Mac Mini with external SSD for photo/video editing

Discussion in 'Mac mini' started by Gherkin, Nov 1, 2018.

  1. Gherkin macrumors 6502a

    Apr 9, 2004
    I'm thinking of getting the base Mini w/ 128 GB SSD (for OS and apps) and buying an external 1 TB SSD for all my files.

    My main uses for the Mini would be editing photos in Lightroom (~25 MB RAW files) and I've been doing some light video editing with 1080p files (though my camera is 4K capable and may go down that path in the future). I also do some light Photoshop and inDesign work.

    I'm looking at this external Samsung 1 TB SSD for $228...

    The price is GREAT. But is this drive more for storage and not actively working on my files?
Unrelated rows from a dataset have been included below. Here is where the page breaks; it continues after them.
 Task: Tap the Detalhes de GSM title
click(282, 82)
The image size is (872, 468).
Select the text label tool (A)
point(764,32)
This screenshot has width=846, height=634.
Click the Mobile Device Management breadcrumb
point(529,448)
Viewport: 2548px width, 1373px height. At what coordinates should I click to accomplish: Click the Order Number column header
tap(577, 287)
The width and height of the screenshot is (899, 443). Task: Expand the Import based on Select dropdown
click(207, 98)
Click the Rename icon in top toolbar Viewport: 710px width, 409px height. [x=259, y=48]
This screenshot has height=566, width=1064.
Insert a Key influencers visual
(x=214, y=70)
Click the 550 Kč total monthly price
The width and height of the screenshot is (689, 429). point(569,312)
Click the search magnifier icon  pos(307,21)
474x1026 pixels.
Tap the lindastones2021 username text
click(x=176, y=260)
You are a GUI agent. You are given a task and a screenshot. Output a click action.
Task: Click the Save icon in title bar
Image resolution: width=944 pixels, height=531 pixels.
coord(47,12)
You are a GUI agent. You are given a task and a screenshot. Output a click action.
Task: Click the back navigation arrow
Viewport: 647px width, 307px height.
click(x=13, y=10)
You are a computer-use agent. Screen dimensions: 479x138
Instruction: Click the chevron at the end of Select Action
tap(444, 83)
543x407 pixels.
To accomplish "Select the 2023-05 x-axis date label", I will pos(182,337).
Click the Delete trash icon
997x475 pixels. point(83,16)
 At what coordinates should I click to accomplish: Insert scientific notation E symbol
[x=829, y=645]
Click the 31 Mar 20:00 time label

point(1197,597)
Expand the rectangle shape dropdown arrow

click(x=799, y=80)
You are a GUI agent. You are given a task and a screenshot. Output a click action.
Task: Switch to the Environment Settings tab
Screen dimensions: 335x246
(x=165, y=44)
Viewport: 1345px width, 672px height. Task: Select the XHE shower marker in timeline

    I'm guessing this external drive would be slower than a Mini with 1 TB internal SSD, but would that even be noticeable with my use (photo/video editing)?
  2. ElectronGuru macrumors 65816

    Sep 5, 2013
    Oregon, USA
    Most SSDs are 500-600. The internal drive looks to be over 3000. For occasional saving files at the start and end of a session, 500 is fine. For continuous swaps, 1500 is a good minimum. A fast external (Samsung x5) is over 2000.
  3. Gherkin thread starter macrumors 6502a

    Apr 9, 2004
    --- Post Merged, Nov 1, 2018 ---
    hmmm thanks.

    x5 looks nice but it's around 3x as expensive. I'm wondering if with my pretty modest workflow if I'd even really notice the difference? I'm reading through the reviews of the T5 I posted and lots of people saying they are storing and editing video/photos with the T5 and it's fast.
  4. kensic macrumors 6502

    Jan 11, 2013
    this is my experience, i have been editing photo/video for about 3 years. i have about 4-5 Tb of data. (will go up as time goes by)

    so i store my data on a spin disk. and my main (OS) drive is an ssd (for this case will be the hella fast flash drive) big enough (my standard is atleast 250gb).

    so when i work on a project (and 150 gig of data on a project is alot) , i actually move everything from the spin disk to the main drive. for speed/processing/ect

    then when im done with the project, everything goes back to spin disk for storage.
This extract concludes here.